Récemment, David MacKenzie a déjà évoqué le hors-la-loi au sens large avec son brillant Comancheria (à voir d’urgence) et avait deja montré son talent avec le brutal Les poings contre les murs. Il revient ici avec en tête d’affiche l’Ecosse, sa brume et son Game of Trone post Braveheart. 

L’Ecosse est ici sous le joug d’un roi contesté avec en leader de cette révolte Robert Le Bruce (campé par l’excellent Chris Pine qui montre encore une fois son meilleur visage après Comancheria). Il s’agit d’évoquer son combat et ses sacrifices pour parvenir à reprendre un trône longtemps convoité mais qui parait difficilement atteignable pour les siens.

Le choix fait ici est d’évoquer la naissance d’un roi au travers du personnage de Bruce.
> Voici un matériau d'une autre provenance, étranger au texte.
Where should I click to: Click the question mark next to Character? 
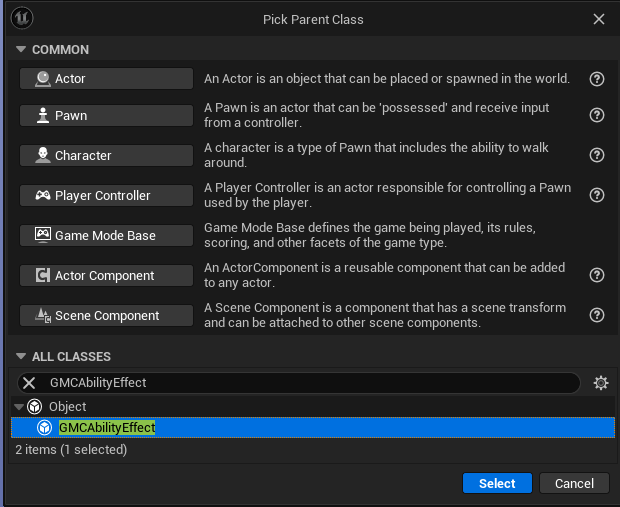tap(597, 155)
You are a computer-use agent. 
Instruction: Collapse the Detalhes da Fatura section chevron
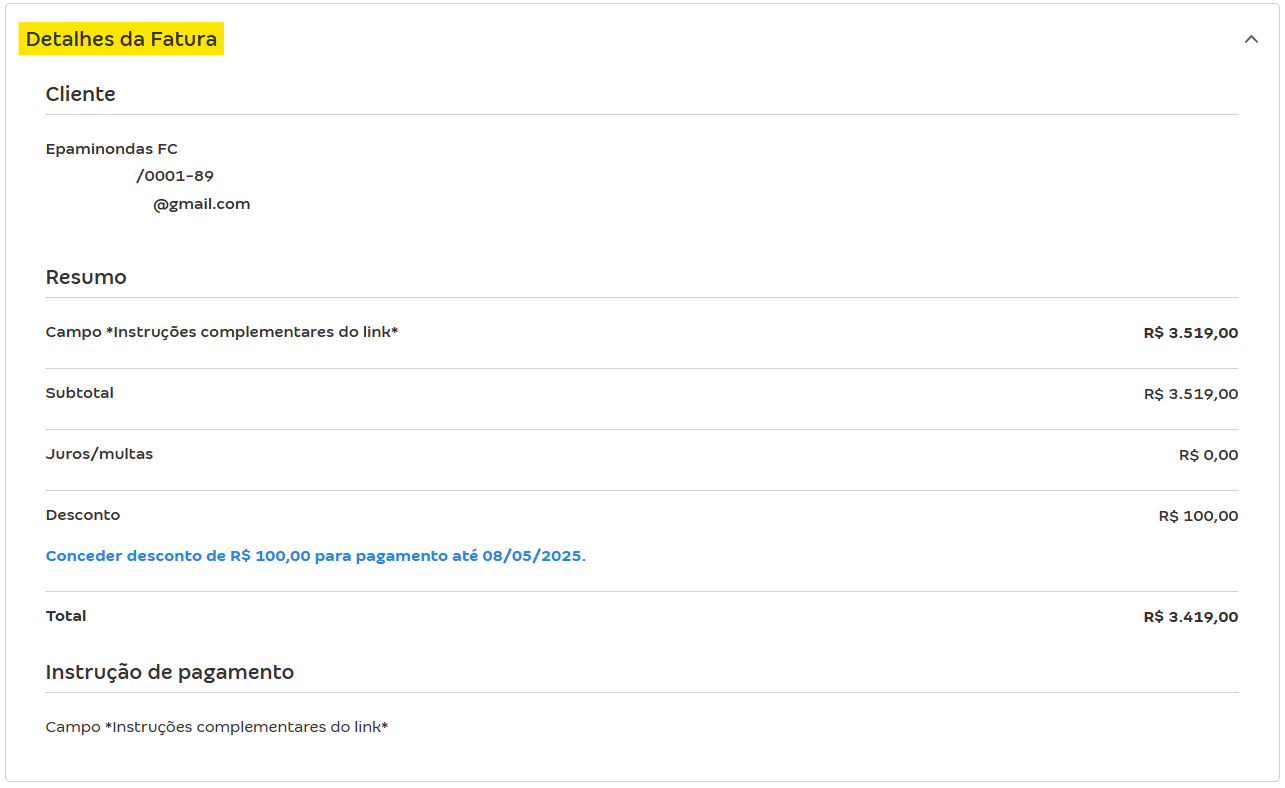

Il est question de sacrifices et de ce qui fait les grands rois mais aussi de ce qui définit  la royauté au sens noble du terme (et en opposition avec la tyrannie). En effet, outre les menaces pesantes sur sa famille chacun de ses alliés et proches sont traqués puis abattus de la manière la plus abjecte possible. On notera d’ailleurs un choix net au regard de la violence pour laquelle MacKenzie ne fait aucune concession et montre tout. Un choix judicieux permettant de retranscrire la terreur qui pouvait régner. Les diverses attaques et avancées narratives évoquent clairement le choix inhérent à une révolte :  du sang et des larmes. 

Côté réalisation, on saluera tout d’abord la photographie léchée qui magnifie une terre écossaise comme rarement au cinéma. De la brume matinale en passant par des falaises vertigineuses, le film est un balai visuel qui se poursuit lors des phases de combats. Lisibles et nerveuses, elles se démarquent par leur âpreté et brutalité. Les teintes maussades  et l’ambiance créées apportent au film un profond mélange de mélancolie et de poésie qui ne parvient ps hélas à élever le niveau global du film. Dans sa globalité, le film séduit la rétine et parvient à surprendre comme ce plan sur le bateau rappelant vaguement un certain Aguirre..

En effet, si l’habillage et certaines séquences valent le détour (le trébuchet en introduction marque l’ampleur de la terreur en quelques secondes), le film est globalement peu intéressant. Pour plusieurs raisons mais la principale et le classicisme de sa trame et son manque de profondeur. Le personnage de Le Bruce est peu creusé et aurait mérité plus de profondeur émotionnel tout comme le personnage de la solaire Florence Pugh. Là où on aurait aimer de la surprise et du grandiose, le film nous sert du déjà vu et cela s’avère décevant quand on connait le talent de son réalisateur.

Sans être mauvais, Outlaw King reste un film banal qui ne marquera pas mais permettra de passer un bon moment.